* [PATCH 1/3] EDAC: i5000: disable error reporting at teardown and refactor helper
2026-04-30 8:42 [PATCH 0/3] EDAC: fix error reporting handling during init for Tushar Tibude
@ 2026-04-30 8:42 ` Tushar Tibude
2026-04-30 8:42 ` [PATCH 2/3] EDAC: i5100: disable error reporting at teardown and create helper Tushar Tibude
` (2 subsequent siblings)
3 siblings, 0 replies; 7+ messages in thread
From: Tushar Tibude @ 2026-04-30 8:42 UTC (permalink / raw)
To: mchehab, bp, tony.luck, linux-edac, linux-kernel
Cc: qiuxu.zhuo, Tushar Tibude
If error reporting is enabled during initialization but initialization
fails immediately after, or during normal driver teardown, error reporting
is left enabled in the mask register even after exit.
Replace i5000_enable_error_reporting() with i5000_set_error_reporting()
to combine enabling/disabling.
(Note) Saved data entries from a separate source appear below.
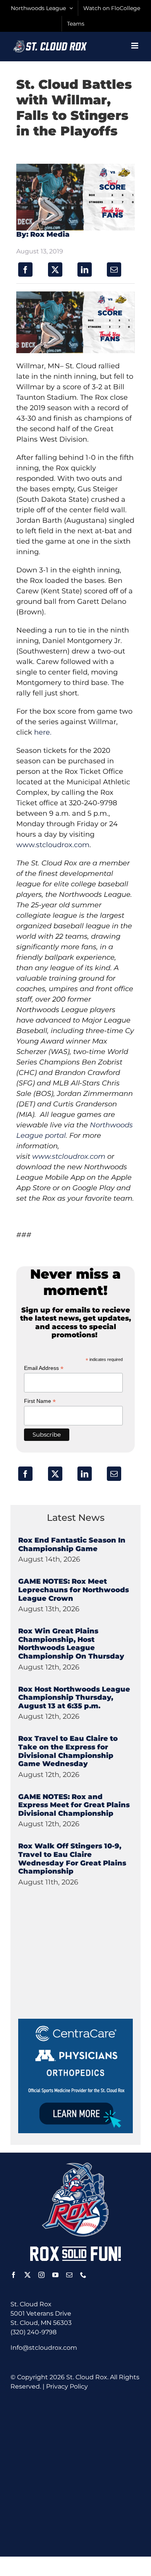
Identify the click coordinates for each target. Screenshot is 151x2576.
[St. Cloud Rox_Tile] (75, 2021)
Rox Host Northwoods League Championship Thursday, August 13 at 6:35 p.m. (74, 1697)
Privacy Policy (67, 2386)
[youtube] (55, 2275)
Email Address (43, 1368)
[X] (55, 269)
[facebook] (13, 2275)
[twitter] (27, 2275)
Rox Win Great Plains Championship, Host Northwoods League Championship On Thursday (71, 1644)
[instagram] (41, 2275)
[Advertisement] (76, 1970)
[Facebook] (25, 269)
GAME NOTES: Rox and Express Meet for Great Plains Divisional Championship (74, 1805)
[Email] (114, 269)
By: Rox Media (43, 234)
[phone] (83, 2275)
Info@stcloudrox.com (43, 2347)
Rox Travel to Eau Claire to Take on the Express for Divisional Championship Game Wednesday (68, 1751)
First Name (40, 1401)
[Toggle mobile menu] (135, 46)
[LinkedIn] (85, 269)
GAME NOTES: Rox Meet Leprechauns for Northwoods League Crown (73, 1589)
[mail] (69, 2275)
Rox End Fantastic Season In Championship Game (71, 1544)
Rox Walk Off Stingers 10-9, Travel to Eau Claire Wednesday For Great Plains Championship (72, 1859)
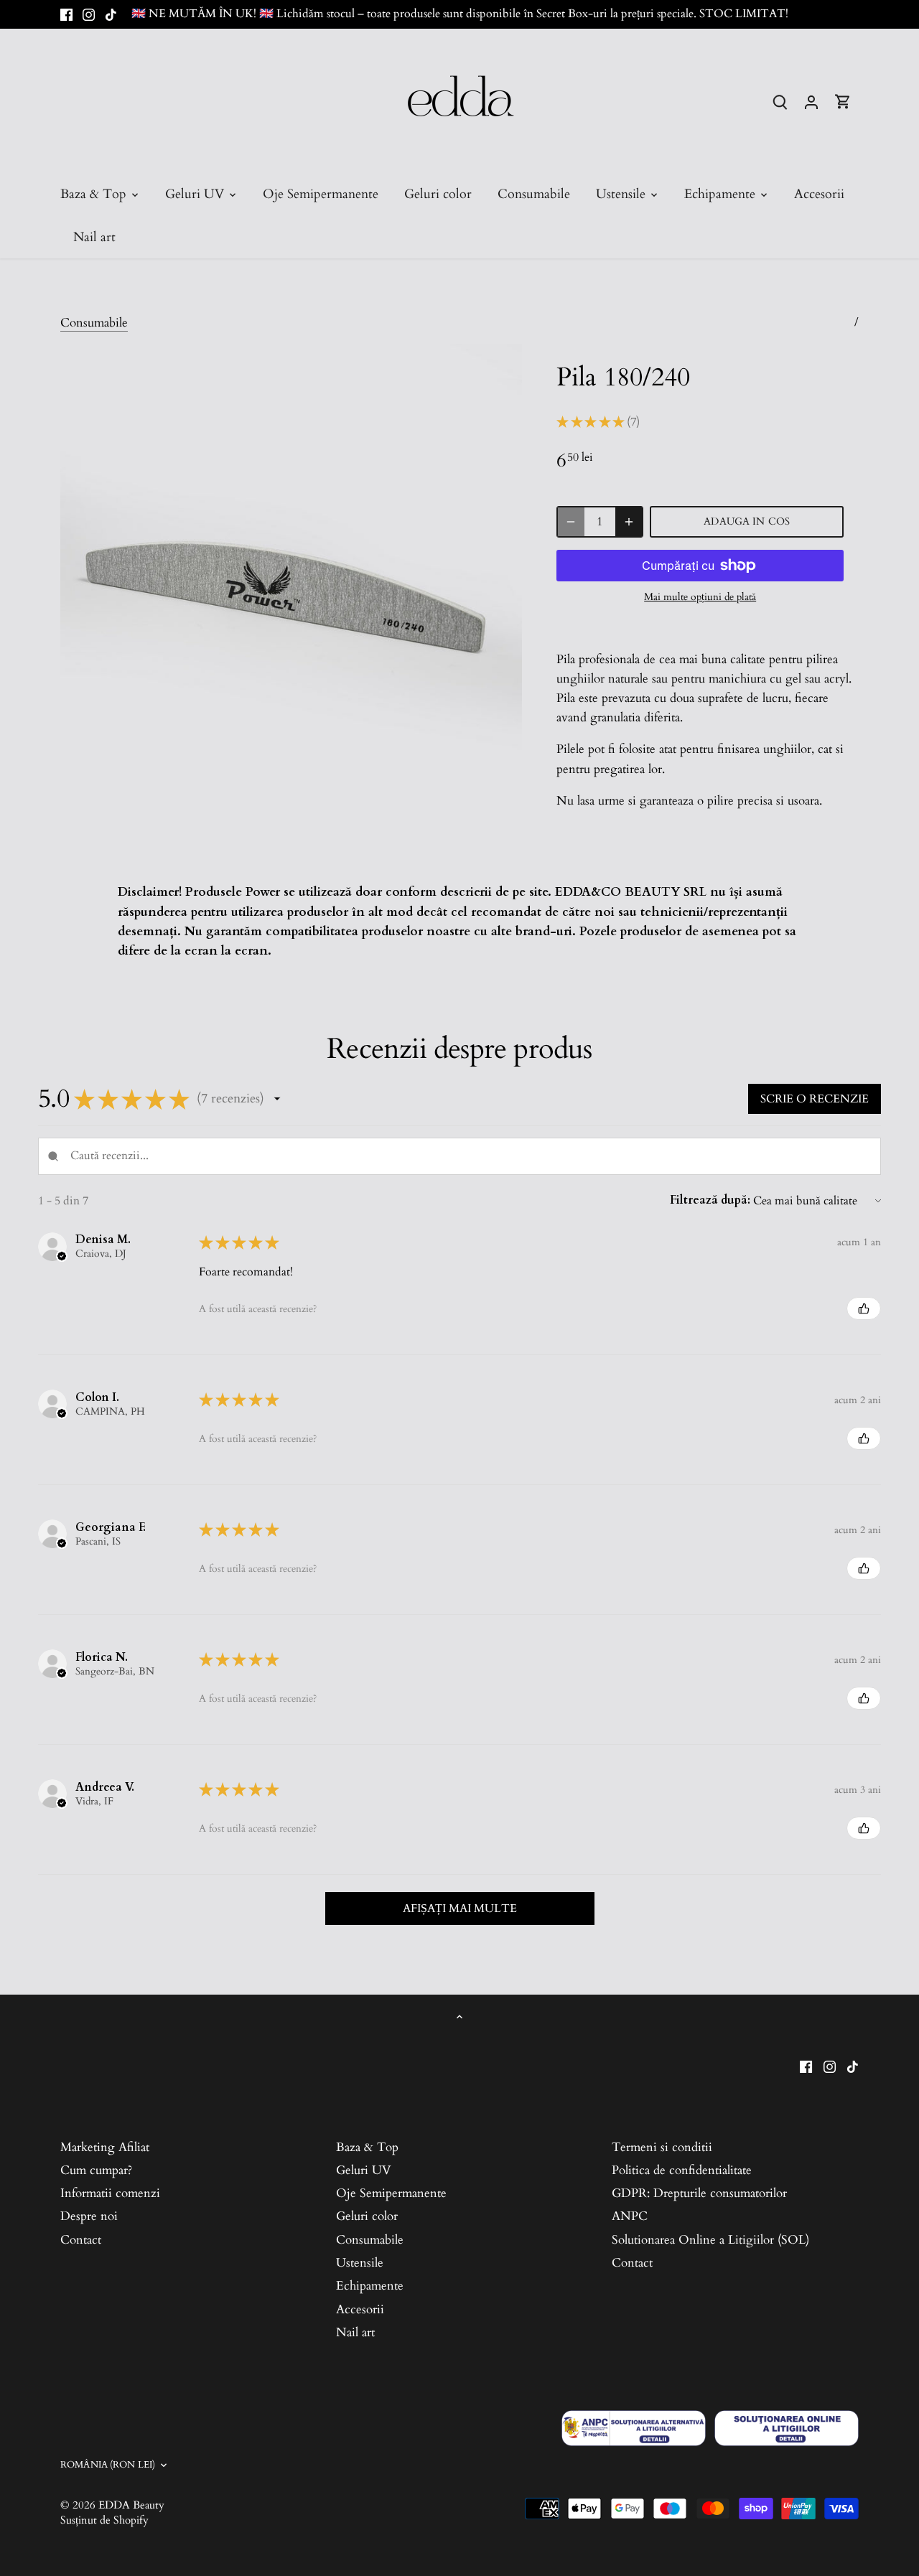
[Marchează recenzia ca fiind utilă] (863, 1308)
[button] (277, 1098)
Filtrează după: (710, 1200)
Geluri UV (363, 2170)
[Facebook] (66, 14)
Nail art (355, 2332)
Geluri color (367, 2216)
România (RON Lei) (107, 2465)
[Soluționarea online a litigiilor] (786, 2428)
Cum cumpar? (96, 2170)
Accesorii (360, 2309)
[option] (291, 575)
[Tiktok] (111, 14)
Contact (80, 2239)
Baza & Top (367, 2147)
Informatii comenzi (110, 2193)
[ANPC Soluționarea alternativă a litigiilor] (633, 2428)
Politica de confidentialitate (682, 2170)
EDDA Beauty (131, 2505)
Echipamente (369, 2285)
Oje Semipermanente (391, 2193)
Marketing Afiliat (104, 2147)
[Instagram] (89, 14)
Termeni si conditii (662, 2147)
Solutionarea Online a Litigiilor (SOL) (710, 2239)
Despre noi (89, 2216)
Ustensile (359, 2262)
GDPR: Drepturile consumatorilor (699, 2193)
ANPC (630, 2216)
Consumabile (94, 322)
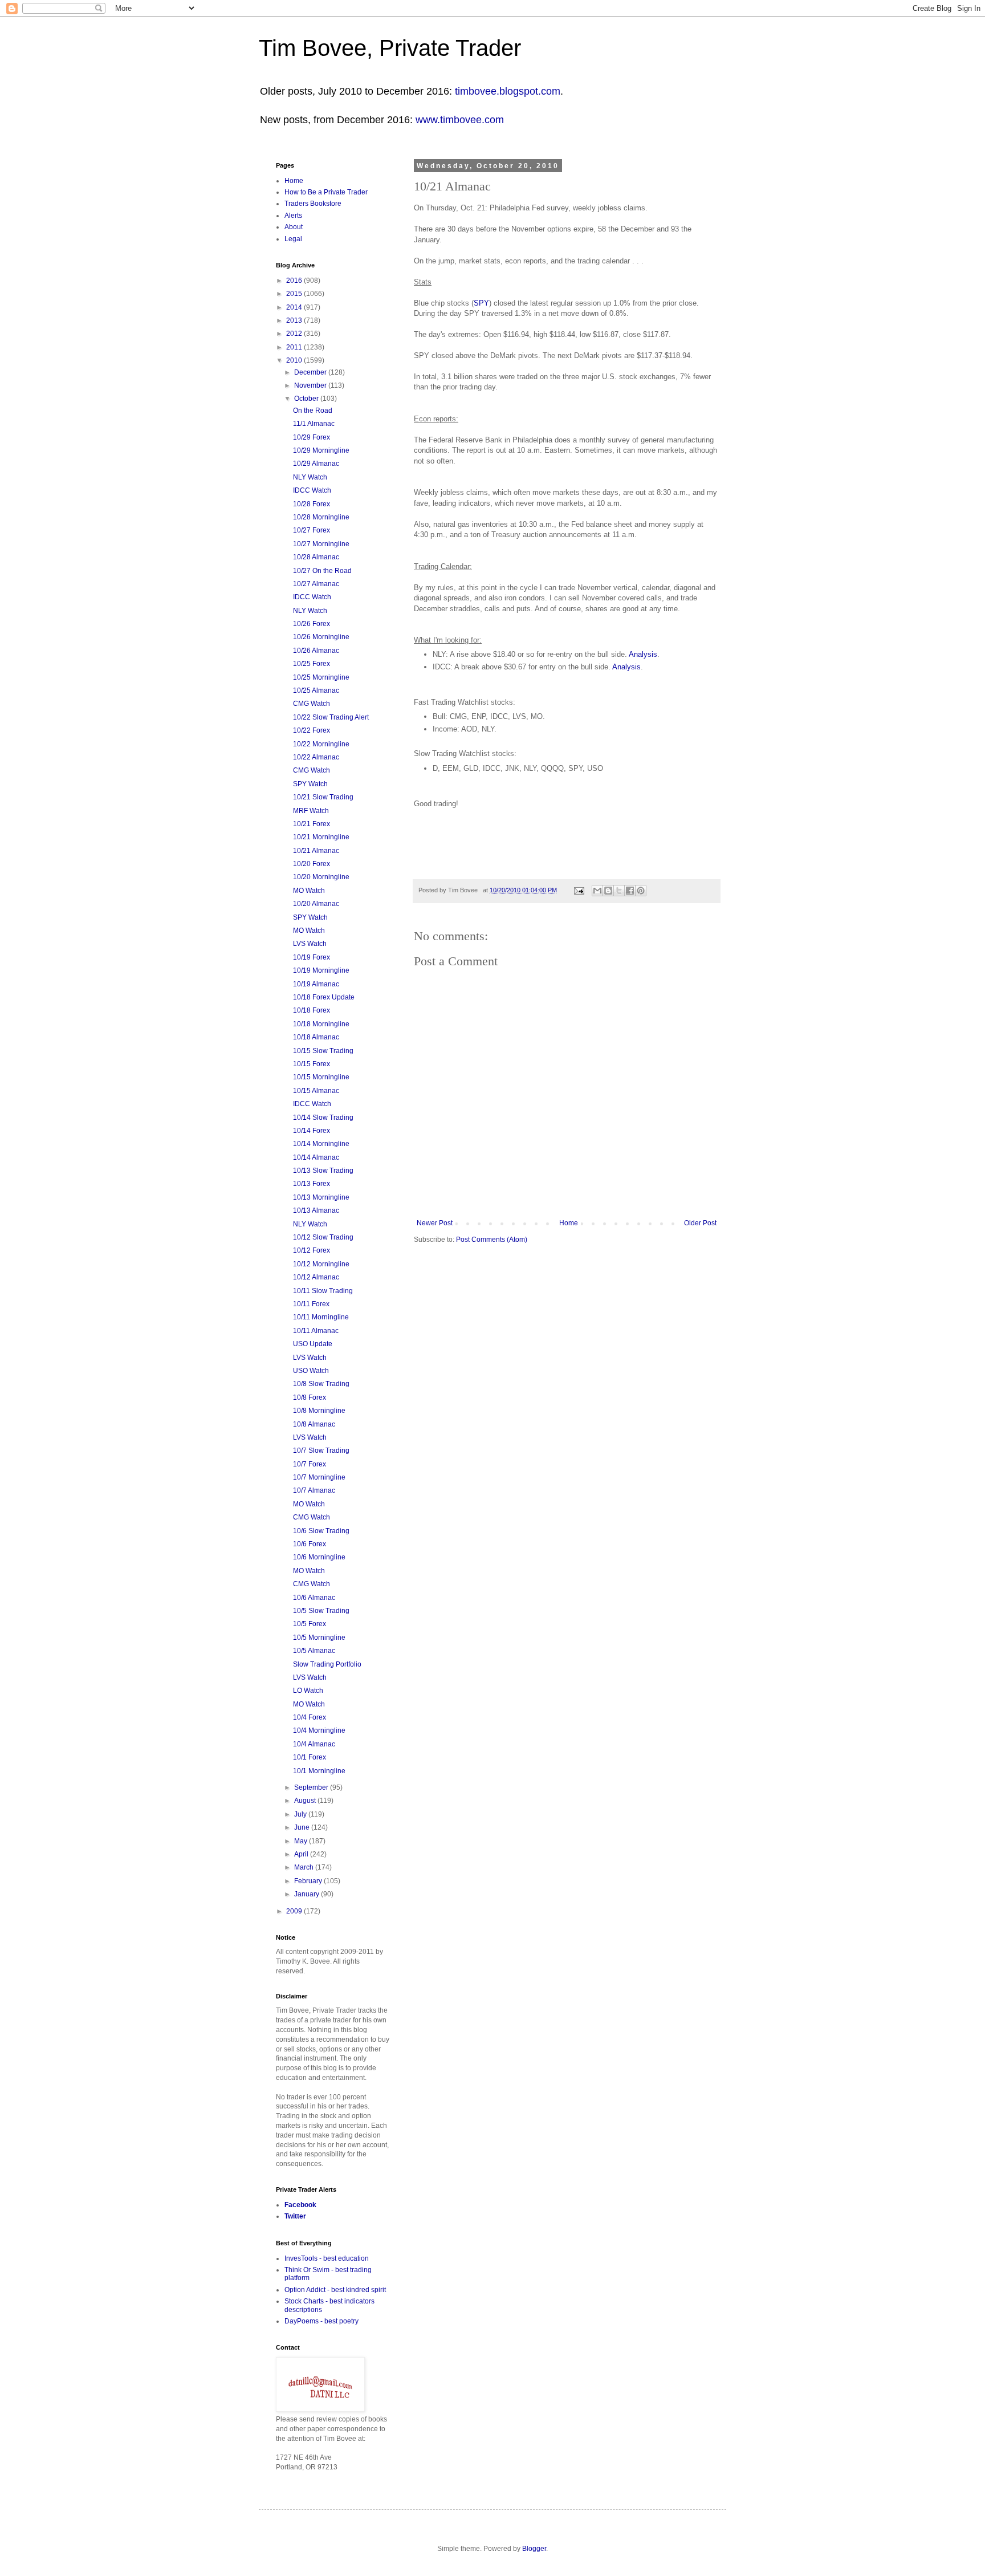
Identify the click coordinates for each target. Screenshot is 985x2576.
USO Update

Disable reporting at initialization
failure and driver exit, before call to i5000_put_devices() for cleanup.
This ensures clean hardware handling by disabling any unused error
reporting bits before exiting.
Signed-off-by: Tushar Tibude <tushar.tibude1000@gmail.com>
---
drivers/edac/i5000_edac.c | 33 ++++++++++++++++++++++++---------
1 file changed, 24 insertions(+), 9 deletions(-)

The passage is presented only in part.